Printer Friendly

Stats tell real crime story.

Byline: The Register-Guard

Local crime rates have posed a fascinating paradox in recent years, as crime statistics have improved at the same time that Lane County's criminal justice system was starved for resources.

Several years ago, the intergovernmental Public Safety Coordinating Council issued a report that examined this paradox. An intriguing picture emerged in which long-term national and regional declines in crime masked the effects of a steady erosion of Lane County's criminal justice system.

Partly as a result of this paradox, local voters were skeptical that the criminal justice system was in crisis, and they rejected the county's efforts to fund threadbare public safety programs with a county income tax.

A December 2006 editorial in The Register-Guard predicted that this paradox would not last. "Lane County residents can't count on their luck holding forever," it said. "One day, the crime rate will stop falling, or even rebound. A system that has been struggling to respond to a declining number of crimes will then be overwhelmed by the need to arrest, jail, try and supervise more criminals."

That day may have arrived.

The FBI released statistics Monday showing that both violent and property crime in the Eugene-Springfield area surged in nearly every category in 2008. That's not particularly surprising. Crime statistics ebb and flow. What's revealing is that the statewide numbers dropped sharply during the same period.

The difference last year between local crime trends and the rest of the state was profound.

In Eugene, the number of violent crimes, such as murder and rape, rose 14 percent per 100,000 people, compared with an 11 percent decline statewide.
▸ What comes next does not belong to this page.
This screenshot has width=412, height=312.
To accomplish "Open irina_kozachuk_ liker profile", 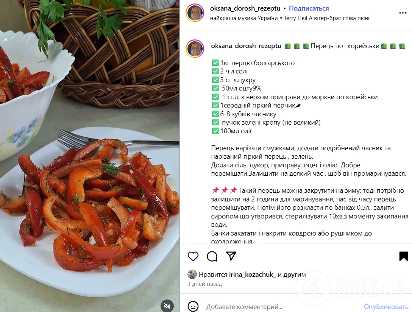I will coord(253,275).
Property crimes, ranging from burglary to car theft, rose 23 percent locally, while the state had a 7 percent decrease. Similar increases were reported in Springfield, where crime numbers rose in all categories but one - aggravated assault, which saw a negligible decline.

The statistics suggest that the erosion of the county's criminal justice system has reached a tipping point. The damage has become so severe that it no longer can be masked by regional or national statistical trends. Eugene, Springfield and the rest of Lane County now have crime statistics that more accurately reflect the public safety system's lack of resources and capacity.

Eugene's large increases in both property and violent crime contrasted sharply with Portland, which experienced declines of 6.9 percent in violent crime and 7.4 percent in property crime. In Salem, violent crime dropped by 1.9 percent and property crime fell by 3.1 percent.

While public attention has focused largely on Lane County's inadequate corrections capacity and the premature releases of offenders, all facets of the local criminal justice system are underfunded and overextended.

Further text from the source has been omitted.